» Goal of the exercise
Down to the last line, reproduce the data below exactly.

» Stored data
--------
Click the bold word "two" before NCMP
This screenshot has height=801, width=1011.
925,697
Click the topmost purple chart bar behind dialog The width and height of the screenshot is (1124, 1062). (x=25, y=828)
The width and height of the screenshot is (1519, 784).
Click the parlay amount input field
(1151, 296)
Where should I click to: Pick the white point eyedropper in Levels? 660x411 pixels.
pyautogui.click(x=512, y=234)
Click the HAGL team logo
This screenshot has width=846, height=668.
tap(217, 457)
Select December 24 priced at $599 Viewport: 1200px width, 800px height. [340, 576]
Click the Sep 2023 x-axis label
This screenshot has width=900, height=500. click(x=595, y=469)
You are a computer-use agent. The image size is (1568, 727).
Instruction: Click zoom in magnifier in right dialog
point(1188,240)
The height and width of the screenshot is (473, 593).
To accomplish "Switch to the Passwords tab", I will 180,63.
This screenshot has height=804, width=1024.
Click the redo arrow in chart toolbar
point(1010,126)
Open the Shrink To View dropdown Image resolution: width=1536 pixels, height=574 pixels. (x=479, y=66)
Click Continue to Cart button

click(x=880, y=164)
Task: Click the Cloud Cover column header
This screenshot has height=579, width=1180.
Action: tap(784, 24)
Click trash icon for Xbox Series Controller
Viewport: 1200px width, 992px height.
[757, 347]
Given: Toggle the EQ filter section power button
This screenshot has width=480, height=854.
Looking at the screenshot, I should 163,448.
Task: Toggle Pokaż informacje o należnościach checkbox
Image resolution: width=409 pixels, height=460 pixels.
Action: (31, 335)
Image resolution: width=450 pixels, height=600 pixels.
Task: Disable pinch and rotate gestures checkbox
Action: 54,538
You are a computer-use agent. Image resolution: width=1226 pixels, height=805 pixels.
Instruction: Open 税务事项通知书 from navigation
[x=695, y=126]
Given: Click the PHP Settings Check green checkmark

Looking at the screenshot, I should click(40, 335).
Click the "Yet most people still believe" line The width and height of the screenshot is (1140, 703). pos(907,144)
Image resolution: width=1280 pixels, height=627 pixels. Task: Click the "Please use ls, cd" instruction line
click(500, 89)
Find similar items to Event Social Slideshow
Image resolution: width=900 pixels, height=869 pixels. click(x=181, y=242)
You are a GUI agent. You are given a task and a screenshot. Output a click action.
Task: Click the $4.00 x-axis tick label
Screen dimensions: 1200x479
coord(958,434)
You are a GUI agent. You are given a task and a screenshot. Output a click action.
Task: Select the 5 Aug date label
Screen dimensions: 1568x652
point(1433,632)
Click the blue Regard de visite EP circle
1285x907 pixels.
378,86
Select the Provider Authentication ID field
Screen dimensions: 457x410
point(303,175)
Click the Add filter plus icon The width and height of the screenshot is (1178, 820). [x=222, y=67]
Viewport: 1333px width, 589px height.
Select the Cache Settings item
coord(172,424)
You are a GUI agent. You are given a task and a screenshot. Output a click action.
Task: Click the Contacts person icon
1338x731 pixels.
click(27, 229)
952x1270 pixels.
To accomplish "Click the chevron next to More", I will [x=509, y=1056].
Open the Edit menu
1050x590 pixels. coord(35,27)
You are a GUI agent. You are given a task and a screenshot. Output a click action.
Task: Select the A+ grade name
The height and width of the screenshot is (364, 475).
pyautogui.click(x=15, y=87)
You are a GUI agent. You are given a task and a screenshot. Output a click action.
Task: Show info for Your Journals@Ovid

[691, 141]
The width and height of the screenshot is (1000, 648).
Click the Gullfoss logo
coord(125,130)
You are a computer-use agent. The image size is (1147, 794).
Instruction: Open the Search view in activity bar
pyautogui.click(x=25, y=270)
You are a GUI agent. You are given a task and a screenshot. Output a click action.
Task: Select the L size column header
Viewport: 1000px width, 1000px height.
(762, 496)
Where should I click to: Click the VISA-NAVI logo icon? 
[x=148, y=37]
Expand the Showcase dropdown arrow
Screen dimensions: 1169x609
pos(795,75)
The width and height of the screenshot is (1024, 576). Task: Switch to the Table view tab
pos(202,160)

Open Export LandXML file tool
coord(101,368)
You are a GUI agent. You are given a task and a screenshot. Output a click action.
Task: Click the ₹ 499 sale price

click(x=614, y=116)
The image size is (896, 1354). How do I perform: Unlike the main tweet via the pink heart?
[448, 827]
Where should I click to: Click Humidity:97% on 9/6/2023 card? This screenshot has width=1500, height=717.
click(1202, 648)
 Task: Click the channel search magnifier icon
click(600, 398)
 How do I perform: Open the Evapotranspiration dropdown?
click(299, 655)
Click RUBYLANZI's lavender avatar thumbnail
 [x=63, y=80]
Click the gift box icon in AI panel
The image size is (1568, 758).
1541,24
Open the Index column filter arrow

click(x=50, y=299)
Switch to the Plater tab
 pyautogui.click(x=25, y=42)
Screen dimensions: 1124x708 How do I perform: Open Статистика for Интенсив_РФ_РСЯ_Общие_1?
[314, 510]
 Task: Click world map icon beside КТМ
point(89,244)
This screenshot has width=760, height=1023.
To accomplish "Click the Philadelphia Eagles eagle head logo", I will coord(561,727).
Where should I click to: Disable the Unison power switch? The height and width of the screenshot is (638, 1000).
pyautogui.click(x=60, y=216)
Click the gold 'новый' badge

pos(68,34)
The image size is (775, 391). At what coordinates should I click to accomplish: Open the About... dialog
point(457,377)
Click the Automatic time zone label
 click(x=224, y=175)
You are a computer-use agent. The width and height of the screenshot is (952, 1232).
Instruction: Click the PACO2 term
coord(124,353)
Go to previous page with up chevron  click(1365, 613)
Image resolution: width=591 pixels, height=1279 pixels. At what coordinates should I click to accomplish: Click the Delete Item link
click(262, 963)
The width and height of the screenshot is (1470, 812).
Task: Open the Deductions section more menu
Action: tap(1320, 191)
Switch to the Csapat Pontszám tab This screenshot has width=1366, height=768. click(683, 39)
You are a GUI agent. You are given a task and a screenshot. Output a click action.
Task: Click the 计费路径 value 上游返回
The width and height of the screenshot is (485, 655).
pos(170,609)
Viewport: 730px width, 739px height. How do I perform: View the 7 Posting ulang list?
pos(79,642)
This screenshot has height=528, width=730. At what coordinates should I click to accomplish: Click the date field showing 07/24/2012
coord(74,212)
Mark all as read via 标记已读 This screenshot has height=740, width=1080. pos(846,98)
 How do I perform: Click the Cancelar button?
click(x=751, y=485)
--------
» Written solution
Click the bold word "two" before NCMP
This screenshot has height=801, width=1011.
925,697
Click the topmost purple chart bar behind dialog The width and height of the screenshot is (1124, 1062). (x=25, y=828)
The width and height of the screenshot is (1519, 784).
Click the parlay amount input field
(1151, 296)
Where should I click to: Pick the white point eyedropper in Levels? 660x411 pixels.
pyautogui.click(x=512, y=234)
Click the HAGL team logo
This screenshot has width=846, height=668.
tap(217, 457)
Select December 24 priced at $599 Viewport: 1200px width, 800px height. [340, 576]
Click the Sep 2023 x-axis label
This screenshot has width=900, height=500. click(x=595, y=469)
You are a computer-use agent. The image size is (1568, 727).
Instruction: Click zoom in magnifier in right dialog
point(1188,240)
The height and width of the screenshot is (473, 593).
To accomplish "Switch to the Passwords tab", I will 180,63.
This screenshot has height=804, width=1024.
Click the redo arrow in chart toolbar
point(1010,126)
Open the Shrink To View dropdown Image resolution: width=1536 pixels, height=574 pixels. (x=479, y=66)
Click Continue to Cart button

click(x=880, y=164)
Task: Click the Cloud Cover column header
This screenshot has height=579, width=1180.
Action: tap(784, 24)
Click trash icon for Xbox Series Controller
Viewport: 1200px width, 992px height.
[757, 347]
Given: Toggle the EQ filter section power button
This screenshot has width=480, height=854.
Looking at the screenshot, I should 163,448.
Task: Toggle Pokaż informacje o należnościach checkbox
Image resolution: width=409 pixels, height=460 pixels.
Action: (31, 335)
Image resolution: width=450 pixels, height=600 pixels.
Task: Disable pinch and rotate gestures checkbox
Action: 54,538
You are a computer-use agent. Image resolution: width=1226 pixels, height=805 pixels.
Instruction: Open 税务事项通知书 from navigation
[x=695, y=126]
Given: Click the PHP Settings Check green checkmark

Looking at the screenshot, I should click(40, 335).
Click the "Yet most people still believe" line The width and height of the screenshot is (1140, 703). pos(907,144)
Image resolution: width=1280 pixels, height=627 pixels. Task: Click the "Please use ls, cd" instruction line
click(500, 89)
Find similar items to Event Social Slideshow
Image resolution: width=900 pixels, height=869 pixels. click(x=181, y=242)
You are a GUI agent. You are given a task and a screenshot. Output a click action.
Task: Click the $4.00 x-axis tick label
Screen dimensions: 1200x479
coord(958,434)
You are a GUI agent. You are given a task and a screenshot. Output a click action.
Task: Select the 5 Aug date label
Screen dimensions: 1568x652
point(1433,632)
Click the blue Regard de visite EP circle
1285x907 pixels.
378,86
Select the Provider Authentication ID field
Screen dimensions: 457x410
point(303,175)
Click the Add filter plus icon The width and height of the screenshot is (1178, 820). [x=222, y=67]
Viewport: 1333px width, 589px height.
Select the Cache Settings item
coord(172,424)
You are a GUI agent. You are given a task and a screenshot. Output a click action.
Task: Click the Contacts person icon
1338x731 pixels.
click(27, 229)
952x1270 pixels.
To accomplish "Click the chevron next to More", I will [x=509, y=1056].
Open the Edit menu
1050x590 pixels. coord(35,27)
You are a GUI agent. You are given a task and a screenshot. Output a click action.
Task: Select the A+ grade name
The height and width of the screenshot is (364, 475).
pyautogui.click(x=15, y=87)
You are a GUI agent. You are given a task and a screenshot. Output a click action.
Task: Show info for Your Journals@Ovid

[691, 141]
The width and height of the screenshot is (1000, 648).
Click the Gullfoss logo
coord(125,130)
You are a computer-use agent. The image size is (1147, 794).
Instruction: Open the Search view in activity bar
pyautogui.click(x=25, y=270)
You are a GUI agent. You are given a task and a screenshot. Output a click action.
Task: Select the L size column header
Viewport: 1000px width, 1000px height.
(762, 496)
Where should I click to: Click the VISA-NAVI logo icon? 
[x=148, y=37]
Expand the Showcase dropdown arrow
Screen dimensions: 1169x609
pos(795,75)
The width and height of the screenshot is (1024, 576). Task: Switch to the Table view tab
pos(202,160)

Open Export LandXML file tool
coord(101,368)
You are a GUI agent. You are given a task and a screenshot. Output a click action.
Task: Click the ₹ 499 sale price

click(x=614, y=116)
The image size is (896, 1354). How do I perform: Unlike the main tweet via the pink heart?
[448, 827]
Where should I click to: Click Humidity:97% on 9/6/2023 card? This screenshot has width=1500, height=717.
click(1202, 648)
 Task: Click the channel search magnifier icon
click(600, 398)
 How do I perform: Open the Evapotranspiration dropdown?
click(299, 655)
Click RUBYLANZI's lavender avatar thumbnail
 [x=63, y=80]
Click the gift box icon in AI panel
The image size is (1568, 758).
1541,24
Open the Index column filter arrow

click(x=50, y=299)
Switch to the Plater tab
 pyautogui.click(x=25, y=42)
Screen dimensions: 1124x708 How do I perform: Open Статистика for Интенсив_РФ_РСЯ_Общие_1?
[314, 510]
 Task: Click world map icon beside КТМ
point(89,244)
This screenshot has width=760, height=1023.
To accomplish "Click the Philadelphia Eagles eagle head logo", I will coord(561,727).
Where should I click to: Disable the Unison power switch? The height and width of the screenshot is (638, 1000).
pyautogui.click(x=60, y=216)
Click the gold 'новый' badge

pos(68,34)
The image size is (775, 391). At what coordinates should I click to accomplish: Open the About... dialog
point(457,377)
Click the Automatic time zone label
 click(x=224, y=175)
You are a computer-use agent. The width and height of the screenshot is (952, 1232).
Instruction: Click the PACO2 term
coord(124,353)
Go to previous page with up chevron  click(1365, 613)
Image resolution: width=591 pixels, height=1279 pixels. At what coordinates should I click to accomplish: Click the Delete Item link
click(262, 963)
The width and height of the screenshot is (1470, 812).
Task: Open the Deductions section more menu
Action: tap(1320, 191)
Switch to the Csapat Pontszám tab This screenshot has width=1366, height=768. click(683, 39)
You are a GUI agent. You are given a task and a screenshot. Output a click action.
Task: Click the 计费路径 value 上游返回
The width and height of the screenshot is (485, 655).
pos(170,609)
Viewport: 730px width, 739px height. How do I perform: View the 7 Posting ulang list?
pos(79,642)
This screenshot has height=528, width=730. At what coordinates should I click to accomplish: Click the date field showing 07/24/2012
coord(74,212)
Mark all as read via 标记已读 This screenshot has height=740, width=1080. pos(846,98)
 How do I perform: Click the Cancelar button?
click(x=751, y=485)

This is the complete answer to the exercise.